Qx. Anything else you wish to add?

Shobhit Chugh: The final component we haven’t discussed is the timing associated with these gains.
We’ve seen procurement optimization projects performed in days or weeks that unleash the vast untapped majority of data locked in previously unknown sources. Not long ago, similar projects focused on just the top suppliers took months and quarters. Addressing the full spectrum of suppliers in this way was not feasible. The combination of data unification and big data is perfectly suited to bringing value quickly and sustaining that value by staying on top of the continual tide of new data.
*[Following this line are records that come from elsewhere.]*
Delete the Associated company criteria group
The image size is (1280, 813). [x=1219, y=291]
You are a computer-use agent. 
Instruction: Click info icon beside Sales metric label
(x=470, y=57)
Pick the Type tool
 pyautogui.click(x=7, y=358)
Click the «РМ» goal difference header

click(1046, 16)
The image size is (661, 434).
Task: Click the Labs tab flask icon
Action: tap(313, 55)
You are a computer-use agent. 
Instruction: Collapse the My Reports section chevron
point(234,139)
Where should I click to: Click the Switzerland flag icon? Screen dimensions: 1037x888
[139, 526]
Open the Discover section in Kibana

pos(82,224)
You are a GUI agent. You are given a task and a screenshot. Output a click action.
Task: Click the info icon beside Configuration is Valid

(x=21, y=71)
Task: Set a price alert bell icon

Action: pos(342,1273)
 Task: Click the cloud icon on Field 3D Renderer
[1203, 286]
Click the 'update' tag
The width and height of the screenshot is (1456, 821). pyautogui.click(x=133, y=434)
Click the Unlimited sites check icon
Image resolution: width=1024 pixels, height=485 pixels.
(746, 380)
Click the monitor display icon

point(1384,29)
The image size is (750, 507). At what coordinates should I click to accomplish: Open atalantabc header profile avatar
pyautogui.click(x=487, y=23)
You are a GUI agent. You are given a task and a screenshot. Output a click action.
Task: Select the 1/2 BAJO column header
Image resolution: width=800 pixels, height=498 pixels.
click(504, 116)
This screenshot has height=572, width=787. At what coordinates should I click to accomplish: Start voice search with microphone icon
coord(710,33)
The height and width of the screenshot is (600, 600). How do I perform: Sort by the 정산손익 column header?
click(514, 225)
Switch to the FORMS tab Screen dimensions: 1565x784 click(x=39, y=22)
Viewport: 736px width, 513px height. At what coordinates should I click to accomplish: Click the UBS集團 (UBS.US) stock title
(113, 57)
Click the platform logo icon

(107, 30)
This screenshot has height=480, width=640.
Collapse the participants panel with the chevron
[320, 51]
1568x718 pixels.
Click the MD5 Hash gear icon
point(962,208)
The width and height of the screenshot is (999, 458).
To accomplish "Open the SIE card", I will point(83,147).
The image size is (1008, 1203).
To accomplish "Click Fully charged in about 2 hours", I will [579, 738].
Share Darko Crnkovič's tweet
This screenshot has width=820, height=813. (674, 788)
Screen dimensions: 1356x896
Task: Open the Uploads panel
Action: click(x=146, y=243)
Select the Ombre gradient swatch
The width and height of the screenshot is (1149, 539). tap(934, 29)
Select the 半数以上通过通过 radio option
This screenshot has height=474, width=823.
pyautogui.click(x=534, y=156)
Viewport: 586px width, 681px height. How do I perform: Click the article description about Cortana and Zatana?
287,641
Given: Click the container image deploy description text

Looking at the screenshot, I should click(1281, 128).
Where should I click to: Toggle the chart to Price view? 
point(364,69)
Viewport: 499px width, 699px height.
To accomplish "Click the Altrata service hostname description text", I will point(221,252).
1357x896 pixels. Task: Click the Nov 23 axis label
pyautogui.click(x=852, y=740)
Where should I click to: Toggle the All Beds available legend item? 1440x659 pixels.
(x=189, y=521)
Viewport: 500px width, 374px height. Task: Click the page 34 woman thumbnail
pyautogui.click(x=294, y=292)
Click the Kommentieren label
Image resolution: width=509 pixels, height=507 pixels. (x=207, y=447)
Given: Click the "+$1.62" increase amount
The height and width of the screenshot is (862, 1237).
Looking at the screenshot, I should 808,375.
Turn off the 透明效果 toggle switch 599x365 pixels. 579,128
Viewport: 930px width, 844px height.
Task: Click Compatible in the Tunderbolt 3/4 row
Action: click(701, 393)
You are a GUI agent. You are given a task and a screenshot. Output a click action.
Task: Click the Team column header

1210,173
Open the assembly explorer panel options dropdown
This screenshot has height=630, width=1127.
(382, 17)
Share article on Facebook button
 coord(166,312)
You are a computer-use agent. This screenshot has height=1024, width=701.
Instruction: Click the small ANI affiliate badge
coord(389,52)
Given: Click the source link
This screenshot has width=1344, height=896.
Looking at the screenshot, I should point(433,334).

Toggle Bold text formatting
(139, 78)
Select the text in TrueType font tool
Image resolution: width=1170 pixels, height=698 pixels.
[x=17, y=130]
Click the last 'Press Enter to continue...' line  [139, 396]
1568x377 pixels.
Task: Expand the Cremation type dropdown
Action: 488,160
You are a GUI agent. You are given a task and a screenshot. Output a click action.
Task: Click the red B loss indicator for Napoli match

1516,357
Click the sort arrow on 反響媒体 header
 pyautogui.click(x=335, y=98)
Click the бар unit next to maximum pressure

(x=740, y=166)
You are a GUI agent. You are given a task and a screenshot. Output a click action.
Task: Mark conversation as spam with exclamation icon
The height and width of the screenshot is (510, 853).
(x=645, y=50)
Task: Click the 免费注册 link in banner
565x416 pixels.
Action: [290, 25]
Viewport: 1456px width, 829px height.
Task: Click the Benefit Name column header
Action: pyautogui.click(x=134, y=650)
Shobhit Chugh leads product marketing for Tamr, which empowers organizations to leverage all of their data for analytics by automating the cataloging, connection and curation of “hard-to-reach” data with human-guided machine learning. He has spent his career in tech startups including High Start Group, Lattice Engines,Adaptly and Manhattan Associates. He has also worked as a consultant at McKinsey & Company’s Boston and New York offices, where he advised high tech and financial services clients on technology and sales and marketing strategy.
Shobhit holds an MBA from Kellogg School of Management, a Master’s of Engineering Management in Design from McCormick School of Engineering at Northwestern University, and a Bachelor of Technology in Computer Science from Indian Institute of Technology, Delhi.


Procurement: Fueling optimization through a simplified, unified view, White Paper Tamr (Link to Download , Registration required)

Data Curation at Scale: The Data Tamer System (LINK to .PDF)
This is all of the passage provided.